Les chrétiens doivent « redevenir des militants »
Responsable de la communication de la Société de Saint-Vincent-de-Paul, «un mouvement laïc soutenu par l’Église», Bruno Dardelet, 64 ans, en est d’ailleurs convaincu : les chrétiens doivent «redevenir des militants».
«Il faut qu’on réapprenne à interpeller les politiques, lance-t-il. Il faut aller les voir, leur envoyer des mails, les appeler, prendre rendez-vous. Et tant pis si ces méthodes dérangent.» Cet ancien adjoint au maire RPR (Alain Carignon) de Grenoble de 1983 à 1989 et ancien imprimeur est d’ailleurs l’un des auteurs de la pétition lancée par la Société de Saint-Vincent-de-Paul sur son site Internet et intitulée « Et les pauvres, monsieur ou madame le Président ? ».
C’est parfois directement à l’intérieur des partis que les croyants viennent défendre leurs valeurs. Avocat, membre de Socialisme et judaïsme, Patrick Klugman, 29 ans, est de ceux-là. Le vice-président de SOS Racisme relie en effet son engagement politique à «quelques thèmes auxquels il est très sensible» : le racisme et l’antisémitisme, la paix au Proche-Orient et la laïcité «car pour moi, elle est une garantie pour les croyants».
"Les chrétiens ne sont pas assez présents dans les partis"
C’est aussi à cause de «valeurs issues du corpus judéo-chrétien» qu’il a choisi son camp : celui du PS. Il vient d’ailleurs de prendre, avec d’autres, l’initiative d’une pétition (www.juifsdegauche.org) pour rappeler «la nécessité d’un débat» au sein de sa communauté. «Il m’est difficile de dire : en tant que juif, voilà pour qui je voterai. En revanche, ma foi me dit contre quoi je dois m’élever», résume-t-il.
(...)
"Une société qui ne soit dominée ni par l’État ni par l’argent"
Pour Franck Fregosi, responsable de l’Observatoire du religieux d’Aix-en-Provence, l’islam français est lui aussi traversé par ce désir d’engagement. «Beaucoup, notamment chez les jeunes, se disent : “La religion est une part importante de notre identité.” Et finalement, elle favorise de leur part une citoyenneté plus active», constate-t-il.
Si certains sont partisans de l’affirmation identitaire – un groupe des «cathos de l’UMP» s’est créé –, d’autres, comme Dominique Baud, sont d’avis, au contraire, que les chrétiens doivent «se noyer au milieu des autres» pour mieux défendre leurs convictions.
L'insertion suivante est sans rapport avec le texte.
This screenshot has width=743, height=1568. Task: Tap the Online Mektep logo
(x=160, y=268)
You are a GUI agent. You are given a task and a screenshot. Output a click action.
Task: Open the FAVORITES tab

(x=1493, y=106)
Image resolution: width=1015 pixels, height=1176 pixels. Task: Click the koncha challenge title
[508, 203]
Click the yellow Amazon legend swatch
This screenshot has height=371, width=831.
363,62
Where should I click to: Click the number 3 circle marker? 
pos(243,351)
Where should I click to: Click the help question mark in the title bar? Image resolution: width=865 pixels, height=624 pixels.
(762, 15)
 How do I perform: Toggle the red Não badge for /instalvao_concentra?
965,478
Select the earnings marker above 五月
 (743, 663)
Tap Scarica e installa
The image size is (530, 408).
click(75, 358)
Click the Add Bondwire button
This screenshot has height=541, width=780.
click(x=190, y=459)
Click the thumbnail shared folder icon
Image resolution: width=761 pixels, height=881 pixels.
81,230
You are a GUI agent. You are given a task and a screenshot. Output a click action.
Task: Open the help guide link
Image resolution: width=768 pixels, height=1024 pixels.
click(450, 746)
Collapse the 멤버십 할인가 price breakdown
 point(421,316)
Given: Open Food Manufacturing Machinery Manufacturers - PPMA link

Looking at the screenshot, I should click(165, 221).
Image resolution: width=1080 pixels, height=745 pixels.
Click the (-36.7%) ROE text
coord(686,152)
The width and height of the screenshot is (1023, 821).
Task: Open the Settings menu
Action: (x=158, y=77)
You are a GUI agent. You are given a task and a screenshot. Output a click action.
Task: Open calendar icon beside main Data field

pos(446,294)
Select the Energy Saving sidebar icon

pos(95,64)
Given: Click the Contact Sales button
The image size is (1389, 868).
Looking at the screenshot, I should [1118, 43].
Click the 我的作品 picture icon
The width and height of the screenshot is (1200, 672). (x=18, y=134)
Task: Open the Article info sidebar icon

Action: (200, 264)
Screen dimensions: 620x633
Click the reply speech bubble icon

Conseiller général du Nord, Denis Vinckier, 35 ans, défend la même ligne. S’il reste, en tant que chrétien, «rivé sur un objectif : construire une société qui ne soit dominée ni par l’État ni par l’argent», il juge ce combat plus efficacement mené par un François Bayrou à la tête d’une UDF «déconfessionnalisée» que par les anciens démocrates-chrétiens qui «plaçaient leur religion comme un étendard».
Pour ce jeune élu, l’engagement des chrétiens reste néanmoins souhaitable, parce qu’ils «ont une autre manière de faire de la politique» : ils sont ceux qui «ne sont pas là pour prendre». «En France, les partis ont tendance à s’approprier la liberté ou l’égalité, estime Denis Vinckier. Les chrétiens, eux, sont assez sensibles à la fraternité.»